Friday, October 05, 2012

Homeowner who replaces thirsty grass with native plants is hit with neighborhood association lawsuit. -

Homeowner who replaces thirsty grass with native plants is hit with neighborhood association lawsuit. - A homeowner near Windermere who happens to work for Orange County's environmental department has been sued by her neighborhood association for replacing her thirsty grass with a water-conserving landscape.

Renee Parker's plants attract butterflies, blossom regularly in multiple colors and have an assortment of shapes and heights. For a meandering border, she planted Argentine bahia, a grass that's hardier than the water-craving, fertilizer-loving St. Augustine variety commonly growing in Florida yards.
More frivolous litigation and bad press for Privatopia and the community association bar.  Film at 10. 


Anonymous said...

"More frivolous litigation"

Litigation by HOA corporations against individual American homeowners is not frivolous.

If it was, John ("Common Sense" and "Give Me A Break!") Stossel,the website ("Chronicling the high cost of our legal system"), and the other right-wing proponents of tort-reform would be criticizing HOA lawyers non-stop.

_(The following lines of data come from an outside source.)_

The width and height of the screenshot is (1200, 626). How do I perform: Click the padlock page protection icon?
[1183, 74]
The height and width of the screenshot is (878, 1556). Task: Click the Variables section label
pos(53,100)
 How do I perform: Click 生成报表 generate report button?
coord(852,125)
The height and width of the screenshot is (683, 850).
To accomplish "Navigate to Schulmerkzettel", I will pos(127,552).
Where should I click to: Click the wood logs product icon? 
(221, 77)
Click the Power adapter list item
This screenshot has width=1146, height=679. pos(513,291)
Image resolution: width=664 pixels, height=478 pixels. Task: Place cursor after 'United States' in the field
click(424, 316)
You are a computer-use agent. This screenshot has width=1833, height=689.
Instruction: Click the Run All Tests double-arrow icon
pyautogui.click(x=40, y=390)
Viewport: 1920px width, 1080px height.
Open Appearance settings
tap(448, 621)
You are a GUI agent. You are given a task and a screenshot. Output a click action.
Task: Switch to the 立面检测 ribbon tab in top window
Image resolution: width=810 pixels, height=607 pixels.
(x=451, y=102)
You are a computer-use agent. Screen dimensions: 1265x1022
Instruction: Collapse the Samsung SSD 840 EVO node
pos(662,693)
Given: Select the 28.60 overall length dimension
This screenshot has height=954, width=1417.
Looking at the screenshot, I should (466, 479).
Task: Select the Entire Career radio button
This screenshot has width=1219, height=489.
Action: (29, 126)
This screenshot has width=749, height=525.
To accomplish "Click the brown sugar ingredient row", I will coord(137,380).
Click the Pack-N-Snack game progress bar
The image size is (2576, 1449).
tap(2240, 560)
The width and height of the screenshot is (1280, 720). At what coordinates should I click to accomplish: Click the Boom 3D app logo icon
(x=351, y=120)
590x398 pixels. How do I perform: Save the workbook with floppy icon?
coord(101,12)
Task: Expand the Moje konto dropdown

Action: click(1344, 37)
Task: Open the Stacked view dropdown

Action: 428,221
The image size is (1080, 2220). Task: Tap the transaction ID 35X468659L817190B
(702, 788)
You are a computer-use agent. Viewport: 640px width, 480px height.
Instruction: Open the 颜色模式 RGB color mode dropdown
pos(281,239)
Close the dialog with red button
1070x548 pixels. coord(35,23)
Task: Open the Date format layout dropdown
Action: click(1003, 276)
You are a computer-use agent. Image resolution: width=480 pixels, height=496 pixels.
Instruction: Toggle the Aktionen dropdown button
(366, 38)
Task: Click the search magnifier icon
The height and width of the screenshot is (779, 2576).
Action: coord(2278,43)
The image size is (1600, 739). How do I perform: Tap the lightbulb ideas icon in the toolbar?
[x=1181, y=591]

Yet for whatever reason, the "lawyers are damaging society"/"property rights" crowd never report these kind of stories. It's not as though there's a shortage of stories for them to report, so some other motive must be at work for their silence when individual American homeowners are abused in this manner.

It's as though they want to make it harder for individuals to sue corporations, but not for corporations -- such as HOA corporations -- to sue individuals.

The Right To Own Your Home said...

from the story:

"The law also bars homeowner associations from interfering with residents who pursue such landscapes."

Yet the H.O.A. corporation still does this. Why?

(1) The association's attorneys, which advised and perform the litigation, are getting paid regardless.

(2) Even if H.O.A. corporations were required to obey the law, the parties that decide to ignore the law can hide behind the corporate veil and pass the costs and penalties on to the other homeowners. They have no incentive to obey the law.

(3) During the litigation, the victim is paying the H.O.A. corporation's legal costs and her own legal costs up front.

(4)(a) Even if the victim prevails in court, at most she will receive a court order requiring the H.O.A. corporation to obey the law. The H.O.A. corporation may or may not choose to obey the court order (in my experience, they don't). Maybe she will recover her legal costs. She will not be compensated for "damages", since she did not suffer any. And she will never be made whole for her time and stress and suffering. Also, through her assessments, she will still be paying for the judgment against the H.O.A. corporation.

(4)(b) Conversely, if the H.O.A. corporation prevails in court, it is entitled to recover "damages"; the fines and fees it is allowed to impose on the homeowner.

I'm sure the legislators who passed the law in 2009 had good intentions, but this is just more evidence that H.O.A. reform is doomed to failure, because it does nothing about the perverse incentives and moral hazards inherent to the H.O.A. system. All the law did was create the illusion of giving homeowners relief, which in some ways is worse than doing nothing.

H.O.A. reform will not work, because it cannot work.

What is to be done?

J. Smith said...

We have learned by sad experience that it is the nature and
disposition of almost all men, as soon as they get a little
authority, as they suppose, they will immediately begin to
exercise unrighteous dominion.

(Doctrine and Covenants 121:39)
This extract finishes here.